Health fads come and go as often as seasons change and the tide ebbs. Some have merits (ie eating more raw food and less processed food when possible) and some are completely bizarre (the hCG diet, anyone?). Some of these health plans have roots in history, evolution, and biology (the paleo diet) while others, just emerging, are still shrouded in mystery (seriously – what is that crazy wrap thing?). With all these get healthy (aka: skinny) quick schemes out there, none have really stood up against scrutiny the way yoga has. Yoga, with history dating back to 600-500 years BCE, has a little bit of everything: meditation, spirituality, community, and, yes, fitness. Yoga has taken the west by storm. Most gyms and fitness studios offer classes by the dozen, and, for those who’d rather not hit a multipurpose facility, many cities offer studios that cater just to yoga. Naturally, once something starts to do well in the west, what do we do? We find a way to alienate a significant number of the individuals who wish to participate. Enter Lululemon Athletica Inc.

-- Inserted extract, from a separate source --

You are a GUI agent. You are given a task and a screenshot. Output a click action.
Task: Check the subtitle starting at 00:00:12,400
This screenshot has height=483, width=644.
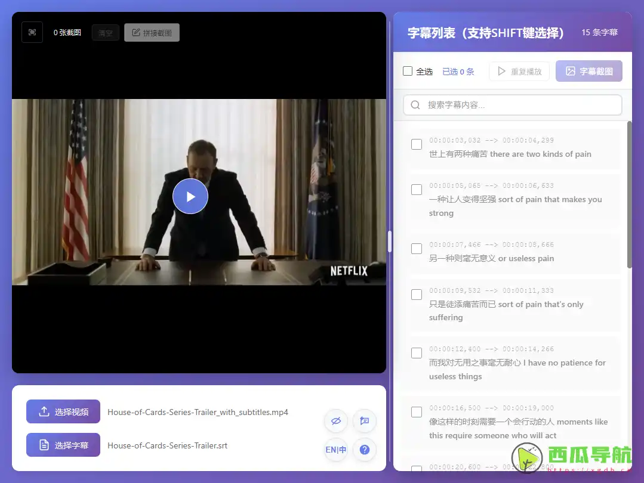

Lululemon Athletica’s first store opened in Vancouver in 2000. In less than 15 years, the brand as managed to explode across the world, yet only has 254 stores scattered across the U.S., Canada, New Zealand, and Australia. You may recall last winter when Lululemon founder Chip Wilson stepped down as chairman (though, only as far as board member) after remarking in a Bloomberg News interview that the reason some women found that the latest crop of yoga pants were sheer – sheer like completely see your butt through them – was because the bodies of the women who experienced the sheer pants-ed-ness were simply not right for the product. In case that sentence was confusing, what he essentially said was “if fat women weren’t wearing the pants, then they would not be sheer” or “we design pants for a specific body type and just because you can squeeze your butt into them does not mean they fit or that we want you to wear them.” If there was any doubt of that, a 10 minute perusal of the website should clear it up – I never saw a pair of pants offered larger than a size 12, or for less than $80. Lululemon’s products, apparently, are not for fat people or poor people.
Further claims that Lululemon’s patrons, “Luluheads,” are cult-like make the brand and products seem all the more creepy to me. It’s as though they have taken the beautiful things about yoga – the spirituality and inclusiveness – and made it a display of wealth, unattainable societal body standards, and excess. In Manhattan, the store offers free yoga classes in Bryant Park twice a week, and somehow manages to turn what is normally an intimate and spiritual activity into a spectator sport for perverts who want to view 400+ (mostly) women in skin tight and/or revealing yoga gear while they bend and stretch for an hour or two. It seems kind of silly, if you ask me. Don’t buy into the hype – yoga is not about wealth and material things. It’s not about being flashy and showing off. I’ll stick with my clearance Old Navy yoga pants and to indulging in yoga without an audience.